Ameba launched blog ranking pages using AMP Stories this year. Our goal was to provide more attractive content for a mobile-first audience. As this AMP case study shows, the business metrics were better compared to our regular page:
- 20% Link Click Ratio
- 53% Story Completion Ratio
- 1.5x Average Page Duration
The key factor of the achievement was a collaboration between designers and developers. The two types of creators helped each other, shared their experiences, and then made a beautiful stories.
Today, I am going to show you the process we develop the stories and the important points for a better user experience. An article on technical stack will be published by @RyuichSakagami later.
Improving Quality With Prototypes
The stories project began as a small team, but we have created a lot of prototypes to improve user experience for both bloggers and audience. During the period, we have learned some techniques regarding story format.
Animations For Reading Content
At the beginning of the project, we thought better quality come from animations. We also believed that we can grab users’ hearts with the transitions. However, we soon realized that animations were not useful for reading content. Users were eager to read text as soon as possible in our user testing with various prototypes.
This shows a mistake we discovered that people do when they actually do something for the first time. For instance, when making a first presentation with Keynote app, people tend to use too many animations in their slide. This is the early prototype below. We thought the animation is tricky and blocks users to read content. Finally, we decided to remove the animations from the critical content.
Prioritizing Visual Content
Story format is a good place for visual content like images and videos. The audience can consume the content as it is in a full screen experience. On the other hand, images need to be resized in a typical list format, and it is hard to play videos in such a small area.

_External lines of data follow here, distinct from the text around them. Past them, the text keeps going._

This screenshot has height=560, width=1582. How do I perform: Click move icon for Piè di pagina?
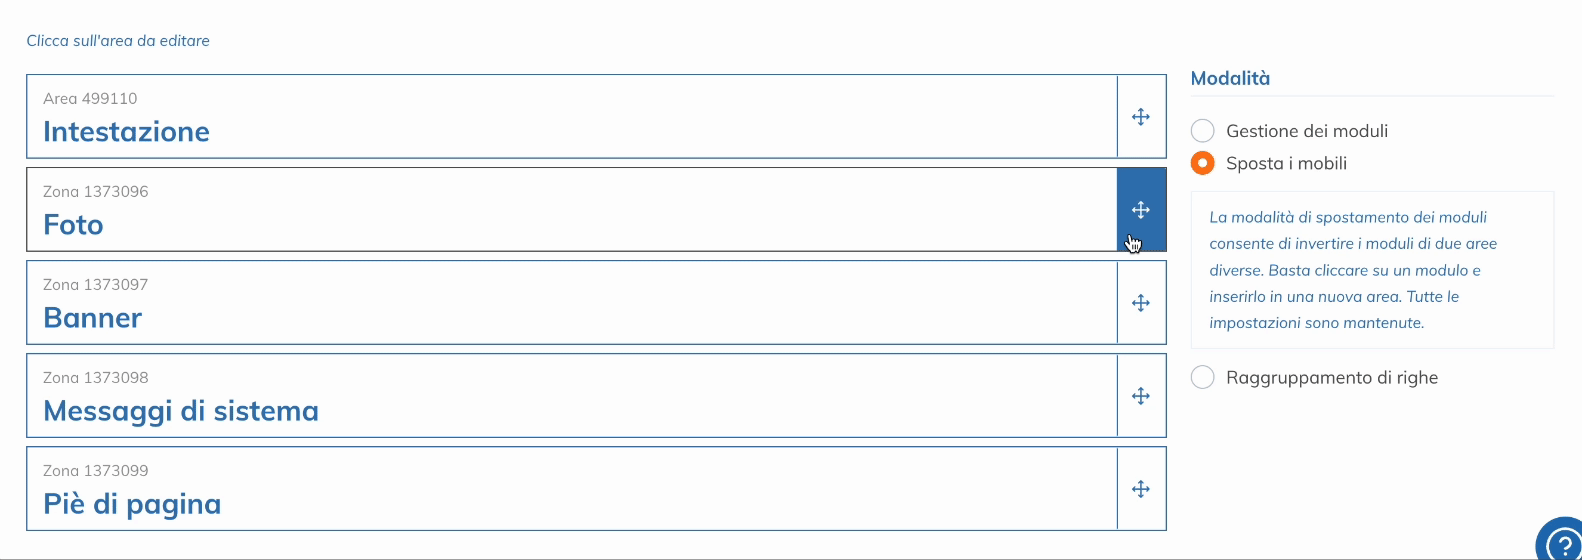(x=1141, y=489)
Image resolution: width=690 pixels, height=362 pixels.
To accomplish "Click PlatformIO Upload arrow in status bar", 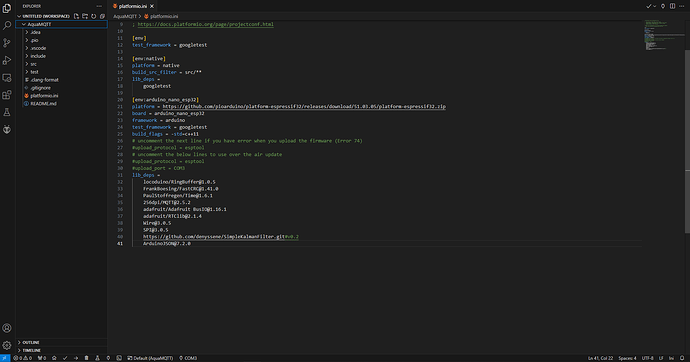I will pos(76,358).
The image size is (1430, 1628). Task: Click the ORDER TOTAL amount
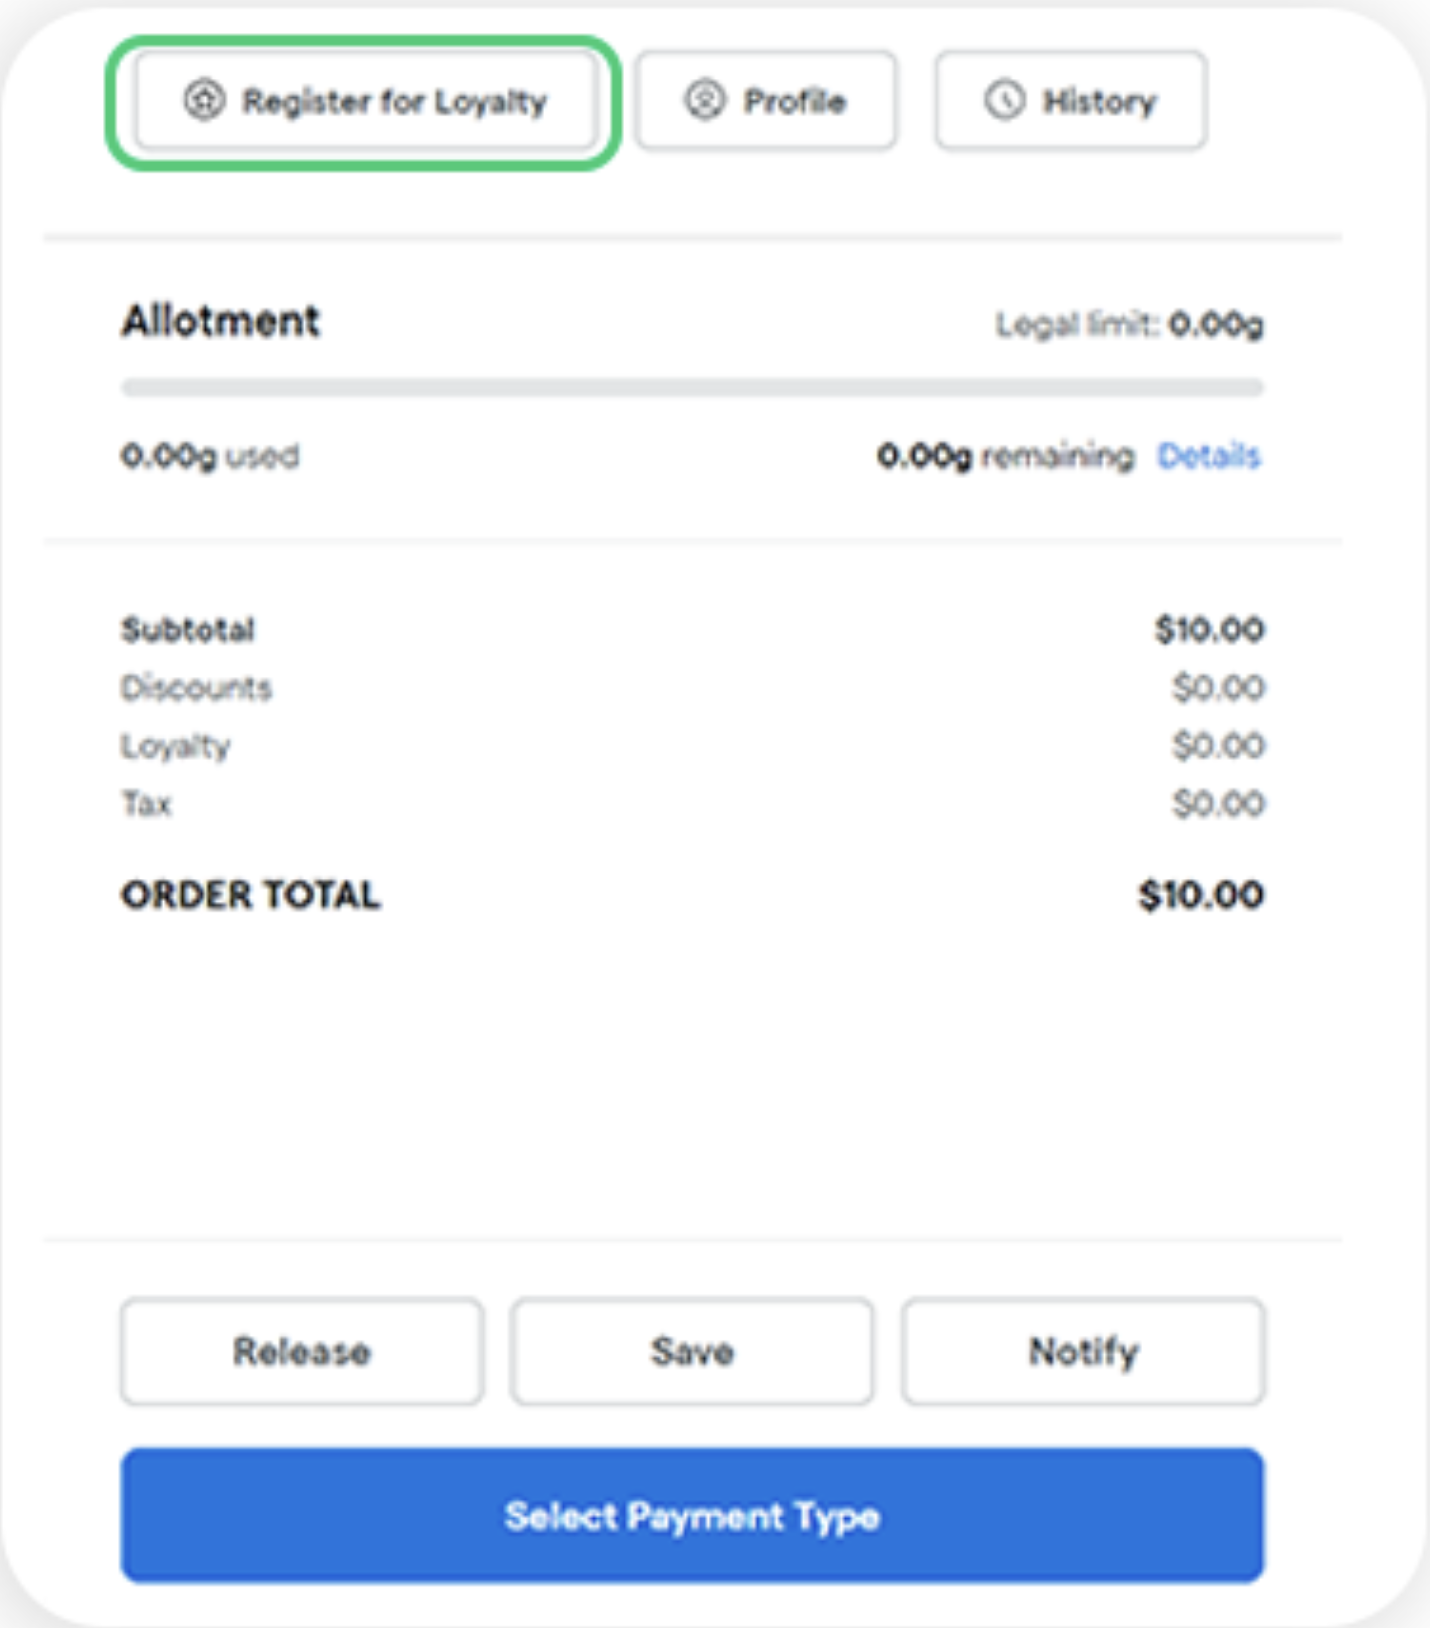coord(1201,895)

We think AMP Stories is one of the best formats to display a tons of visual content posted by our bloggers in an efficient way. Our challenge is always making blog entries more attractive, and then helping the audience understand the entry.
Videos can be a killer content in story format. In a story with videos, the audience can consume the content on the page without any interactions. We came up some rules for what types of visual content should be displayed in a page listed below.
- Automatically play videos if the entry has videos
- Display images if the entry has large images
- Display summary text as a fallback content
Turning On Auto Advanced Mode
Whether to use auto advanced mode or not depends on your site. Turning it off makes sense in most cases like news article, recipe and travel reviews. In those stories, the audience want to read content at their own pace.
But, we tried to turn on the mode to assist the audience reading our ranking content like a video experience. They can consume the content without any interactions. Of course, they also can move to another page by tapping edge side if they feel the page is taking too long.
In our stories, auto advanced duration is set to 5 seconds for a page with images and text background. For a video page, we set the video duration as auto advanced duration. This is the example of our story below.
Implementations For Better User Experience
AMP Stories is an implementation on the web, so traditional techniques such as server optimization, image optimization and critical path optimization are useful. In addition to those techniques, there are some tips for “media-first” content.
Preloading Critical Resources In The First Page
AMP Stories starts displaying content after AMP scripts have been fetched and evaluated, and then starts fetching content in a page. This means that sometimes media content could not display due to network latency.
Preloading critical resources can be a good idea to help displaying them soon. In our stories, images on the first page are critical resources. The images are preloaded by link element in HTML, and can be fetched before the AMP script has been executed.
Reducing Data Consumption On Save Data Mode
AMP Stories tends to consume data heavily due to its full media experience. Some videos and large images can be displayed on the page. We need to take care whether the audience wants to use their data budget or not at the time.
Ameba provide “save data mode” stories. Auto advanced mode is disabled if HTTP request header has “Save-Data: on” or the URL includes “save-data=on” query. The header can be added when data saver mode is turned on in some browsers. Audience can access the stories with the query when network connection or device CPU is poor.
Ensuring Accessibility More Than Normal Page
Accessibility is a fundamental thing for the Web. Everyone can access websites with a link. Story format is new, more dynamic and more focused on visual materials compared to typical websites. But we need to ensure accessibility in the format as well.
Color contrast ratio would be a big topic for accessibility in story format. Text tends to be displayed above visual materials and it sometimes could be hard to ensure a sufficient contrast ratio due to some visual design reasons. However, we think critical text like the title should meet WCAG level AA at least. Highlighting text can be a useful technique in this case.
We guess the audience may be frustrated when they see moving materials that they do not want to see. In this case, the product team should provide a way to pause the animations. We added a stop animation button to our website. AMP team seems to add play/pause button in AMP Stories.
The user preference setting is a treasure for improving user experience. We can get the preferences from “prefer-*” rules in the media features. We can increase color contrast ratio if prefers-contrast is sWe can reduce animations if prefers-reduced-motion is set “reduce”. The AMP team is planning to apply this as animations tend to be added a lot in story format.